I have still* not planned my work flow properly, because in the end we barely covered that, but I did get so unburdened by this particular chat.
It was only after a couple of days of just letting the experience cook that I suddenly woke up and realized I had a significant amount of my own intelligence back at the forefront of my mind. I needed to use it to get the farm closer away from the edge, and pronto.
For me, it wasn’t just that I was struggling to navigate life around the palpable energy of lingering legal pads, piles of notebook and crammed a Google drive full of ideas that I never shipped, but it was also the questions.
The backlog of questions. How one thing relates to another type of questions. Questions about possibles.
The degree of relief that came just from having somewhere to ask questions and get a pointed, intelligent answers, was huge and totally unexpected.
That was not an effect that I imagined experiencing.
Days later more refreshed than I’d been in literally years, I simply asked “can you help me learn to improve my wordpress website?’
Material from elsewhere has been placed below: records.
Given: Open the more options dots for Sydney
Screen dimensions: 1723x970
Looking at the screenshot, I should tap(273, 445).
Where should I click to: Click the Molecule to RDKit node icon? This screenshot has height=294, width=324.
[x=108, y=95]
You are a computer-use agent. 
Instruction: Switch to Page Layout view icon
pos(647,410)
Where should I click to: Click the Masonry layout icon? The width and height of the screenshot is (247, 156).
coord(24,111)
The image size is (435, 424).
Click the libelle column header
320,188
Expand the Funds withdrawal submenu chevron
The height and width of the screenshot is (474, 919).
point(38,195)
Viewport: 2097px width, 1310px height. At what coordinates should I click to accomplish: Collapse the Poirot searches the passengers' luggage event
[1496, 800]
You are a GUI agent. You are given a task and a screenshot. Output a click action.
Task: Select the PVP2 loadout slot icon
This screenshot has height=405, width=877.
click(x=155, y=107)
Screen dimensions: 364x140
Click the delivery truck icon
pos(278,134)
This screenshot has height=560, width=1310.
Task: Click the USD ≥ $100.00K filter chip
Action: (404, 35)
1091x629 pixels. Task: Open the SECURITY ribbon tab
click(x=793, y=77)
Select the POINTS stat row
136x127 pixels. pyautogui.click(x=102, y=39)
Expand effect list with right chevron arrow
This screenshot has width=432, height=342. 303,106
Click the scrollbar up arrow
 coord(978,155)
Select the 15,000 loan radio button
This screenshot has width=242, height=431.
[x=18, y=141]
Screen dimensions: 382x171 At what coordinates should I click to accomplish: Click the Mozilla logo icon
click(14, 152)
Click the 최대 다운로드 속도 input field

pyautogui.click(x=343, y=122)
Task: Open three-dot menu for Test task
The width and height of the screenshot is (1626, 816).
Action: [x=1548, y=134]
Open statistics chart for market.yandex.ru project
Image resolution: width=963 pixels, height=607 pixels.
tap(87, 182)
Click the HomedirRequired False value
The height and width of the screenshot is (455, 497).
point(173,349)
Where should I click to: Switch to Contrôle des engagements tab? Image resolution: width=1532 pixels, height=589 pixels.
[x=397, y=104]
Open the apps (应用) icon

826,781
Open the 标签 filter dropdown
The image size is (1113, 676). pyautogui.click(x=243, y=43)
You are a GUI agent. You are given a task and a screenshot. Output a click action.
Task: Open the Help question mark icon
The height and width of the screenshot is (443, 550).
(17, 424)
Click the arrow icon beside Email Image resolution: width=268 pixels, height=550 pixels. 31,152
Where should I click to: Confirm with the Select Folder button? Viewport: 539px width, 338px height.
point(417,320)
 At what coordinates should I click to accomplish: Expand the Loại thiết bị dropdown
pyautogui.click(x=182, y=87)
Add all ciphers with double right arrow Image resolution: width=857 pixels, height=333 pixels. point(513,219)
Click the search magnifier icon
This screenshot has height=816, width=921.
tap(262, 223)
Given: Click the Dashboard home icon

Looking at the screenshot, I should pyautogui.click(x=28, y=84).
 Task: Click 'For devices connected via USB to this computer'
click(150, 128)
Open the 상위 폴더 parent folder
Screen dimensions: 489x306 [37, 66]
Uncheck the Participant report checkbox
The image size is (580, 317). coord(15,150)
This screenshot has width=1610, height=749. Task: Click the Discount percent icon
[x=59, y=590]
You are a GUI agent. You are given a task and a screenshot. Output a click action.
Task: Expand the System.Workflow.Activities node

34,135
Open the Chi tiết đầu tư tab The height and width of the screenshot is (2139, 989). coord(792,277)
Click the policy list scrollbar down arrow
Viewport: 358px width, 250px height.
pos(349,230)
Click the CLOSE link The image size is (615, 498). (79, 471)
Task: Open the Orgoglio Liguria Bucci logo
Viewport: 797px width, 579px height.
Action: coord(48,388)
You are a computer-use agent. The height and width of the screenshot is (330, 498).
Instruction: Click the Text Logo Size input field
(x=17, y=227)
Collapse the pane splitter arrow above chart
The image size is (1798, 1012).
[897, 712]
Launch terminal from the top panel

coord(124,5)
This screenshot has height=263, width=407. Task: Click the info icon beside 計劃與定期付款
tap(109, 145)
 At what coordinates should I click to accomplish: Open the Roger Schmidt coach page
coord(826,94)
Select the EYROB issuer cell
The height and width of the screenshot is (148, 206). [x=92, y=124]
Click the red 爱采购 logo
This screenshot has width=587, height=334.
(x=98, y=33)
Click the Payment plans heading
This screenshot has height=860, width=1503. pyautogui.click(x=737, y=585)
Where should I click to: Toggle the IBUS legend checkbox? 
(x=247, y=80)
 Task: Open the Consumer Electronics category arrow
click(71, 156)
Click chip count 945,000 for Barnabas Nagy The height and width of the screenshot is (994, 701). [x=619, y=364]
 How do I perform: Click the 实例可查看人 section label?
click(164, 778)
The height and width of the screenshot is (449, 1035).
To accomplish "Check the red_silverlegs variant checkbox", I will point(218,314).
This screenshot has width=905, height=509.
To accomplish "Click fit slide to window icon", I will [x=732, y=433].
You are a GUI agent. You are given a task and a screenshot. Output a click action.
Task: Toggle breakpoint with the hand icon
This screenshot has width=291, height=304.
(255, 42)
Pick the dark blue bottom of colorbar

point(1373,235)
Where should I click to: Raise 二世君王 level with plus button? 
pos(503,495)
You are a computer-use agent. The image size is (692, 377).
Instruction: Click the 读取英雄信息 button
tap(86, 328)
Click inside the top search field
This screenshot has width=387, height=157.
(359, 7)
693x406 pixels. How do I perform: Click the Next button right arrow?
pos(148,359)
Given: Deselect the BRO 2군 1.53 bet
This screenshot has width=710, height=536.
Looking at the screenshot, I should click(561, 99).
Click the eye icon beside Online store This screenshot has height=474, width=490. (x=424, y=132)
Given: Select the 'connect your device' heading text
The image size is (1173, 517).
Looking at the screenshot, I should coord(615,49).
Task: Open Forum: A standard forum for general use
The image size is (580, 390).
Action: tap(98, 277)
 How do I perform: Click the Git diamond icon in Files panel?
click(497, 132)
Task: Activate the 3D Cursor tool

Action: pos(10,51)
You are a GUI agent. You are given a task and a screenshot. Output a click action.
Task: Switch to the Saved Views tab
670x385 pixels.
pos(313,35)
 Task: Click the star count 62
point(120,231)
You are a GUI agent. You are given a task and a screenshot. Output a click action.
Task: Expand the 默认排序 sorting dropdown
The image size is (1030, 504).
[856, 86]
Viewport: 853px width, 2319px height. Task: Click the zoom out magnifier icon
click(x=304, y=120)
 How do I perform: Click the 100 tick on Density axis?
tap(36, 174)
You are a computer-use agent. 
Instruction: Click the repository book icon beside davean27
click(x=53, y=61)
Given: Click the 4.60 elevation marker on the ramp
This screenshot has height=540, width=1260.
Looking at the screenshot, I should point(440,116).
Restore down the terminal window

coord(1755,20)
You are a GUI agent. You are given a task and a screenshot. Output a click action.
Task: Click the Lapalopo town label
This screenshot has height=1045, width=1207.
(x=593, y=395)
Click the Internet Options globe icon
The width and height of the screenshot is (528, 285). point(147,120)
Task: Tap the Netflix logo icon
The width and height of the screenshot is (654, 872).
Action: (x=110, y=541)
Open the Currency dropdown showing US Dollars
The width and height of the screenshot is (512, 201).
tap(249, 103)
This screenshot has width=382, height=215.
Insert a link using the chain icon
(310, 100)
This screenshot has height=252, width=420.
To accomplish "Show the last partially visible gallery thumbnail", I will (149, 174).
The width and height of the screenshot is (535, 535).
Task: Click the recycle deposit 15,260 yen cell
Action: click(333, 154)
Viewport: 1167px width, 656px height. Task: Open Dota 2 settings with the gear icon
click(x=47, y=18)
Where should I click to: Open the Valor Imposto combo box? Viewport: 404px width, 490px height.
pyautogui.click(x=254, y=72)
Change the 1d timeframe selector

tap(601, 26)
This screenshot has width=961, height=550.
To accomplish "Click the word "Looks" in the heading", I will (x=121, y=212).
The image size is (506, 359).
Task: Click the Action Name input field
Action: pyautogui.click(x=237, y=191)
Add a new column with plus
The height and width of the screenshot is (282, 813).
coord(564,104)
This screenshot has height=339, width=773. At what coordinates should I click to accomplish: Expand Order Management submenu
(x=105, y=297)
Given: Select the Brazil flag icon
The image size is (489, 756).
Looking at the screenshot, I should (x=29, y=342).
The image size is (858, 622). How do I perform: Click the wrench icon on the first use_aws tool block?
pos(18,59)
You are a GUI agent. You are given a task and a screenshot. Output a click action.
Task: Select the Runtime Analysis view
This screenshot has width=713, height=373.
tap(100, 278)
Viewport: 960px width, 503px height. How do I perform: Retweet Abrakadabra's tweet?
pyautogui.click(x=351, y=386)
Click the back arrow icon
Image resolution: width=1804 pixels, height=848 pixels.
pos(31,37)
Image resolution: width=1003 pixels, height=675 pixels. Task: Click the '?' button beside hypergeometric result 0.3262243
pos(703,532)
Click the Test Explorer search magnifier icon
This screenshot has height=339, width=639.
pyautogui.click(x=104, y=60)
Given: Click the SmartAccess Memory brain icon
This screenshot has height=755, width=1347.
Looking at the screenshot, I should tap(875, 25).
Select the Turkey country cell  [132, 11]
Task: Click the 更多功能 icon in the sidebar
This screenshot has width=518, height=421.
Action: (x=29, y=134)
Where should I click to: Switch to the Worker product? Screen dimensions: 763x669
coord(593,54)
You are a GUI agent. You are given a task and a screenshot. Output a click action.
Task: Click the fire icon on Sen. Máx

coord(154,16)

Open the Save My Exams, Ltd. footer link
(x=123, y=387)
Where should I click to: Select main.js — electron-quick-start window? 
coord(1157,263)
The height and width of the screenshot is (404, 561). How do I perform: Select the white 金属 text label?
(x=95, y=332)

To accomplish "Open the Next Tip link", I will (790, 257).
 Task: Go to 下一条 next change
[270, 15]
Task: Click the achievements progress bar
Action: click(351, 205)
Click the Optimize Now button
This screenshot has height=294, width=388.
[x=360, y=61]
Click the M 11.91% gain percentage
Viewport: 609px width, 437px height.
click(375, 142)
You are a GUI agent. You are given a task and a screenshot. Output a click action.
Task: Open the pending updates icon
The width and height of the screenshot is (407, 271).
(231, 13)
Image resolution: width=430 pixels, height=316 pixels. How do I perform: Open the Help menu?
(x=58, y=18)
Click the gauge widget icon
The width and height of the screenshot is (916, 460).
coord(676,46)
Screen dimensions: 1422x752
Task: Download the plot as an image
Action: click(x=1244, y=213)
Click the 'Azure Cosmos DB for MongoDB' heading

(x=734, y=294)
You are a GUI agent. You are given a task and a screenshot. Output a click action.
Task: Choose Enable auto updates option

For years (since establishing it) the website for the farm has been a nothing-burger.
We sell in person with the "stack it high watch it fly" battle cry of many an old school farmer.
However we have entered a chapter where this little website must put in some work for us and do the most.
Nearly half of 2025 I thought about redoing it, launching a substack, dusting off all my writings again, creating useful new things but it was not happening.
I even knew how to do much of the work, but there was usually some snag, some connecting bit that remained aloof. Nothing got done fully.
Within days of hitting my stride chatting with Claude about all these thorns, I dramatically refreshed the farms website, launched a Substack and labored in Canva to create a super handy kitchen chart that I send to all our free subscribers.
Plus I wrote this and a bunch of other satisfying things and that normally would just live in notes on my phone never to be shipped or shared.
So my final take is Hanley’s right about AI, but you have to trust him enough to experience what he's actually attempting to share with you.